### Assigned task
Which lines run from the line with "Task: Click the 37,90 € price" to the end of the entries? Write out exactly those, leaving out the pictures.

*** Opening Stored data ***

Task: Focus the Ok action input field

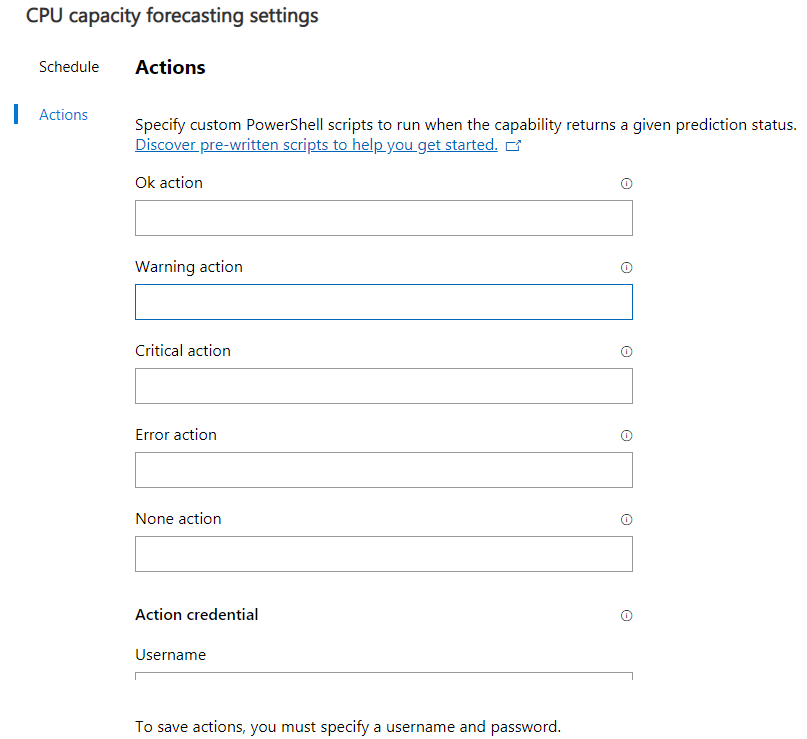Action: 383,218
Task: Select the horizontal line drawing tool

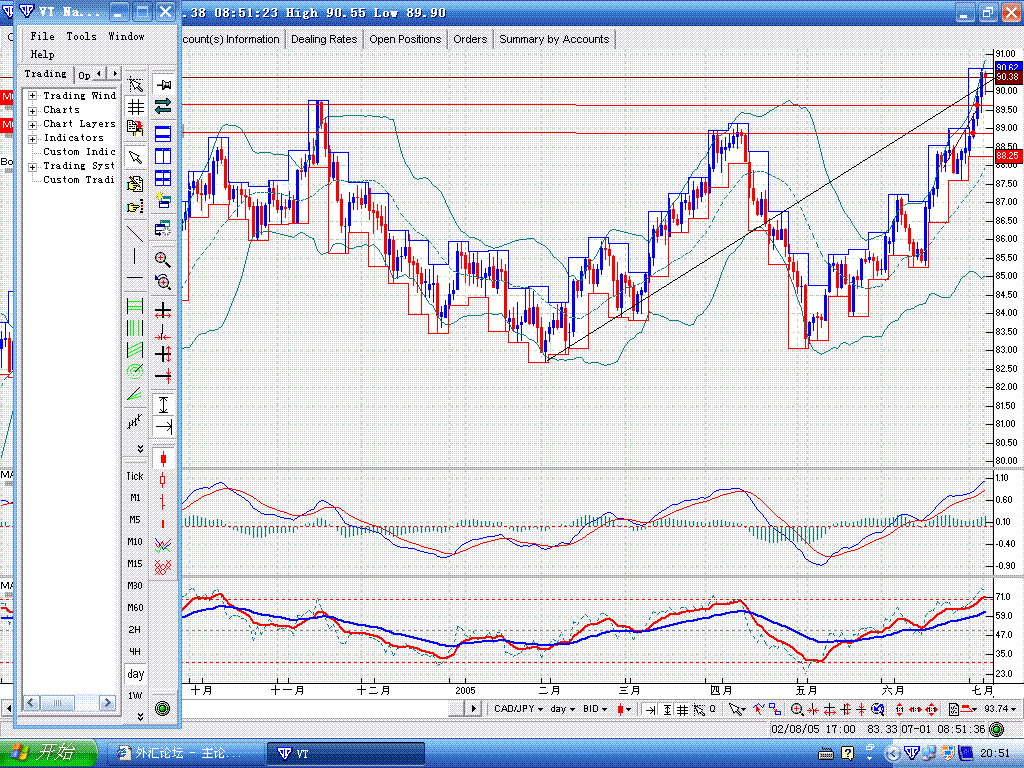Action: pyautogui.click(x=135, y=278)
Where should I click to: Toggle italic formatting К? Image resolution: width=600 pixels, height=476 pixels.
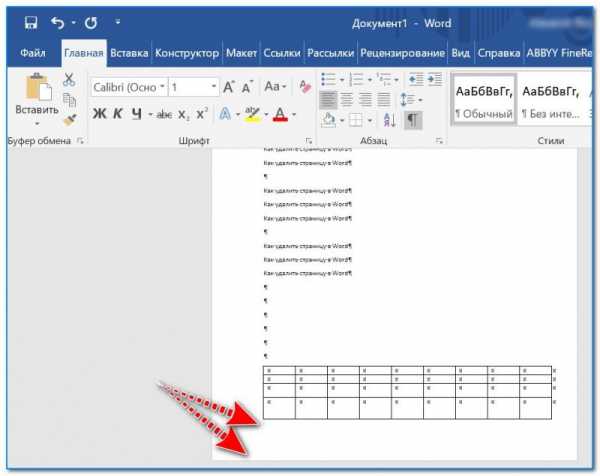[x=117, y=114]
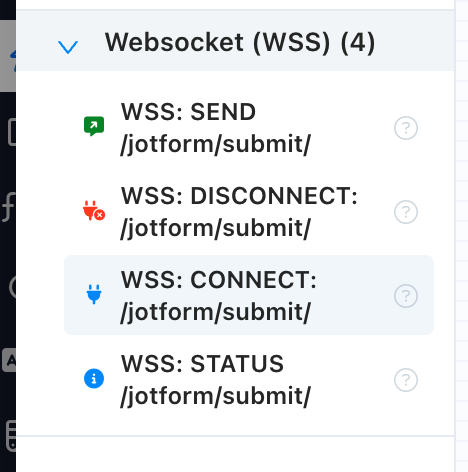Click the circular icon in the dark sidebar
Screen dimensions: 468x472
pyautogui.click(x=12, y=287)
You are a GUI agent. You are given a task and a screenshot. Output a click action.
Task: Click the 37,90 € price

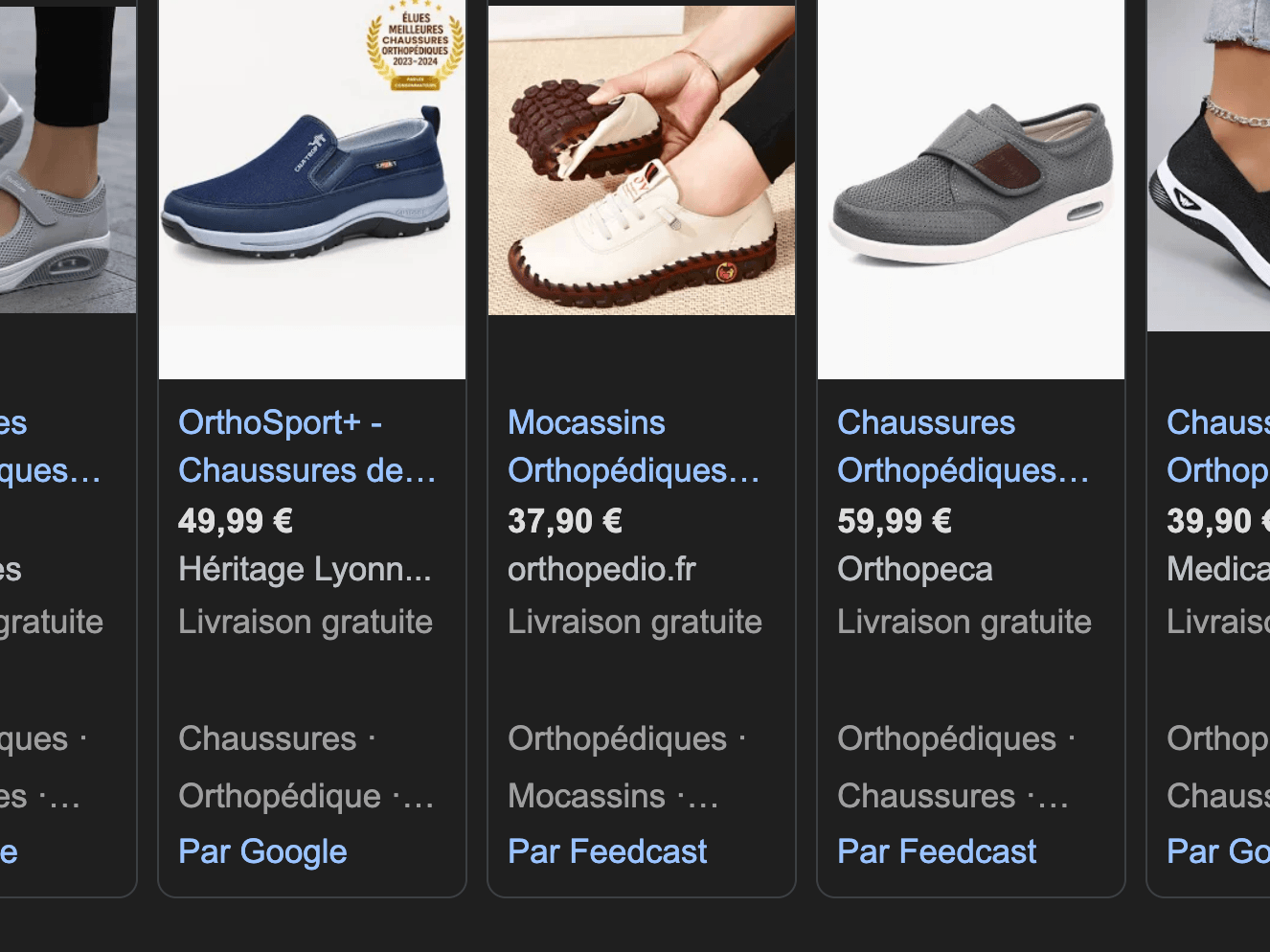coord(565,521)
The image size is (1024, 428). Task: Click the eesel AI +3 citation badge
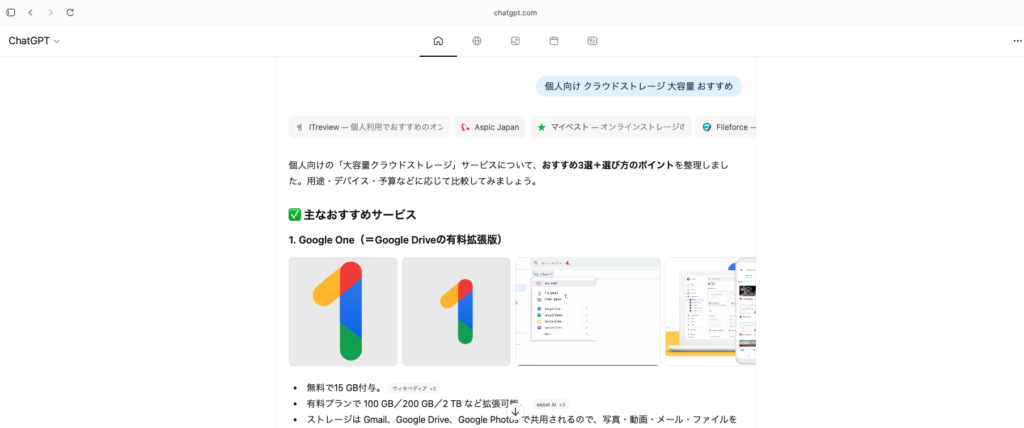(551, 404)
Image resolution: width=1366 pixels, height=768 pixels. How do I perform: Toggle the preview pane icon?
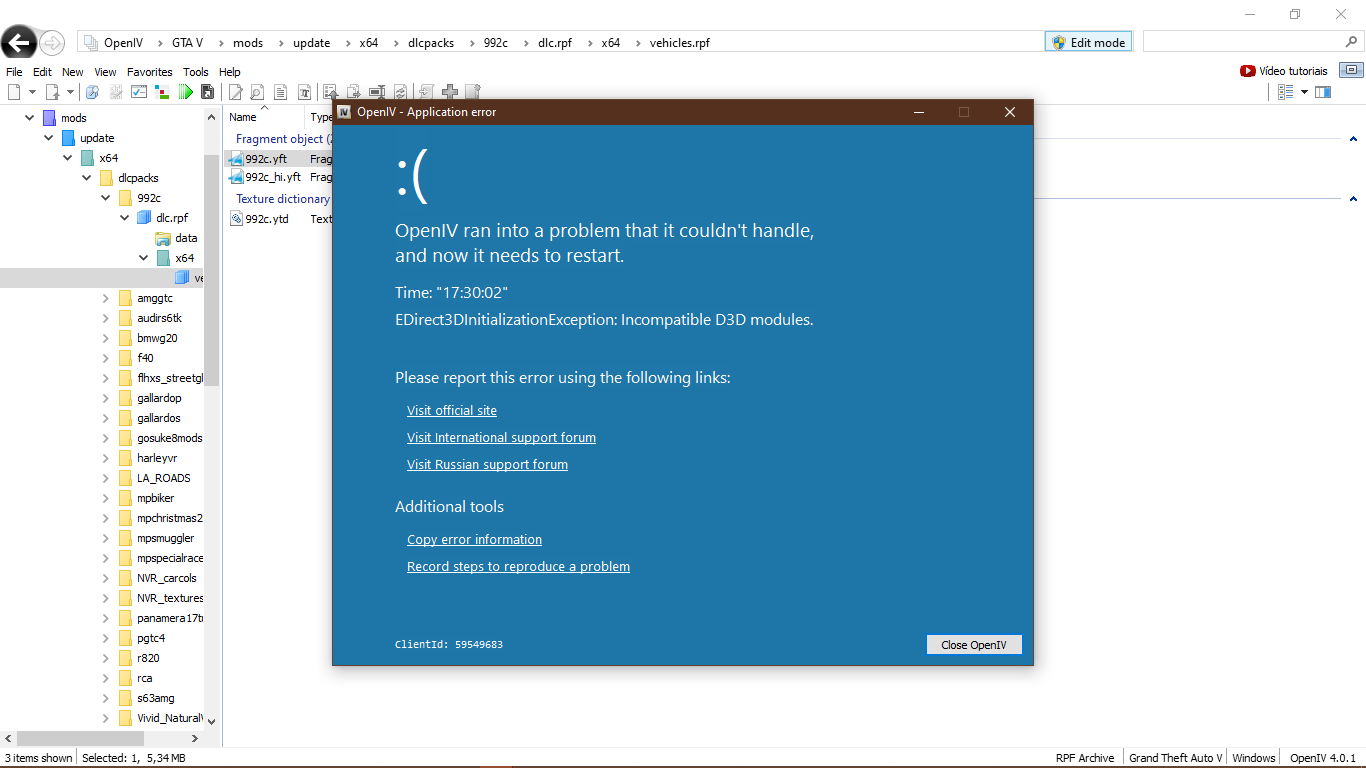(1323, 92)
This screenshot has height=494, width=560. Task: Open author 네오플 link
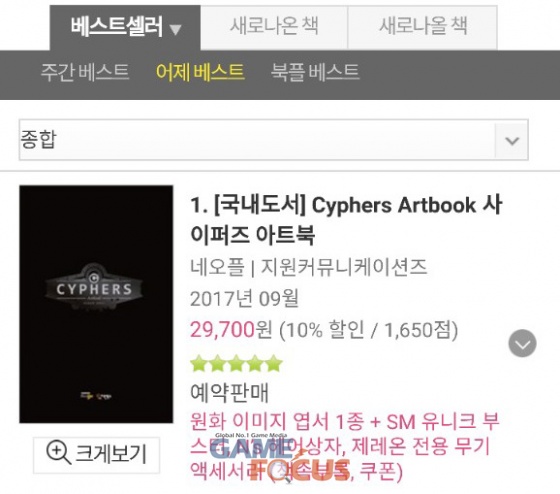pos(217,267)
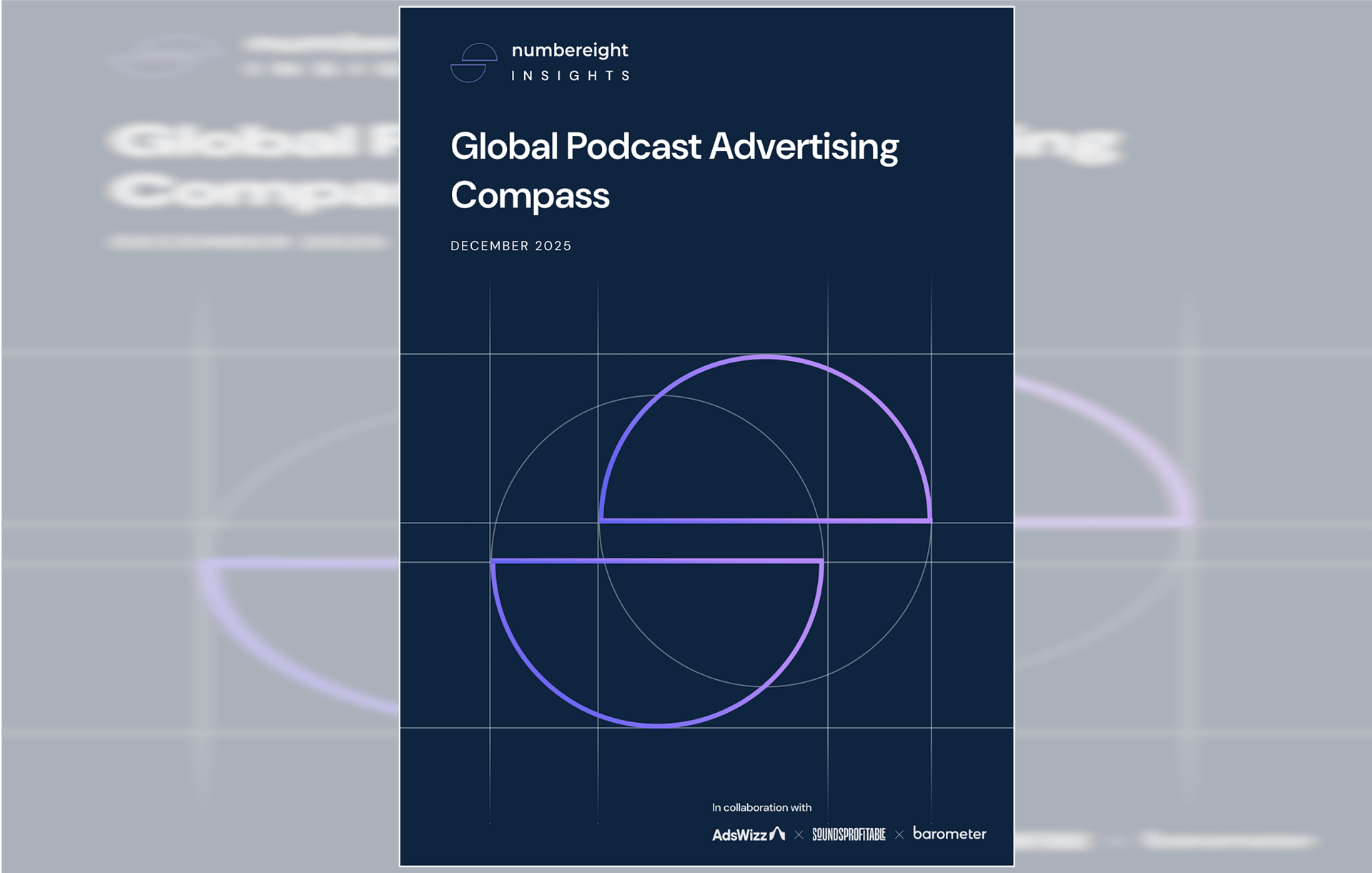Click the × between AdsWizz and Sounds Profitable
Image resolution: width=1372 pixels, height=873 pixels.
[799, 835]
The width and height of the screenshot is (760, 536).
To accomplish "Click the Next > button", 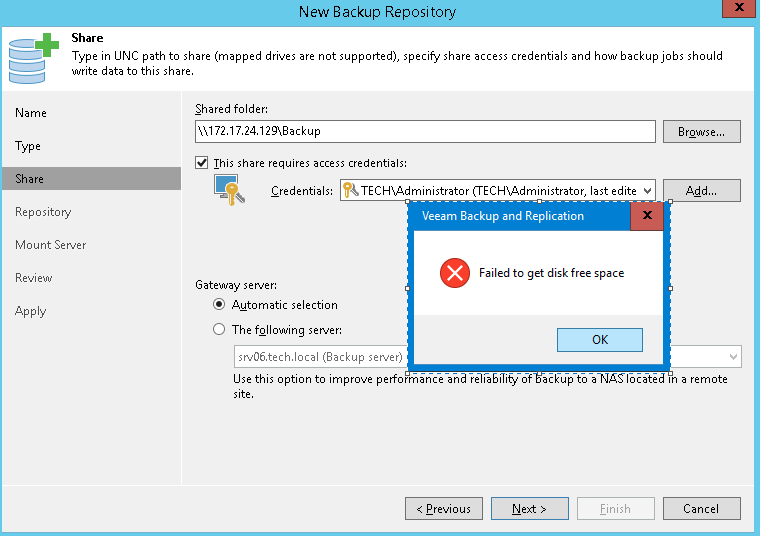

*** Closing Stored data ***

### Exercise output
Task: Click the 37,90 € price

coord(565,521)
The image size is (1024, 428). Task: Click the eesel AI +3 citation badge
(551, 404)
Image resolution: width=1366 pixels, height=768 pixels. How do I perform: Toggle the preview pane icon?
(1323, 92)
This screenshot has height=494, width=560. Task: Open author 네오플 link
pos(217,267)
Click the × between AdsWizz and Sounds Profitable
Image resolution: width=1372 pixels, height=873 pixels.
[799, 835]
The width and height of the screenshot is (760, 536).
To accomplish "Click the Next > button", 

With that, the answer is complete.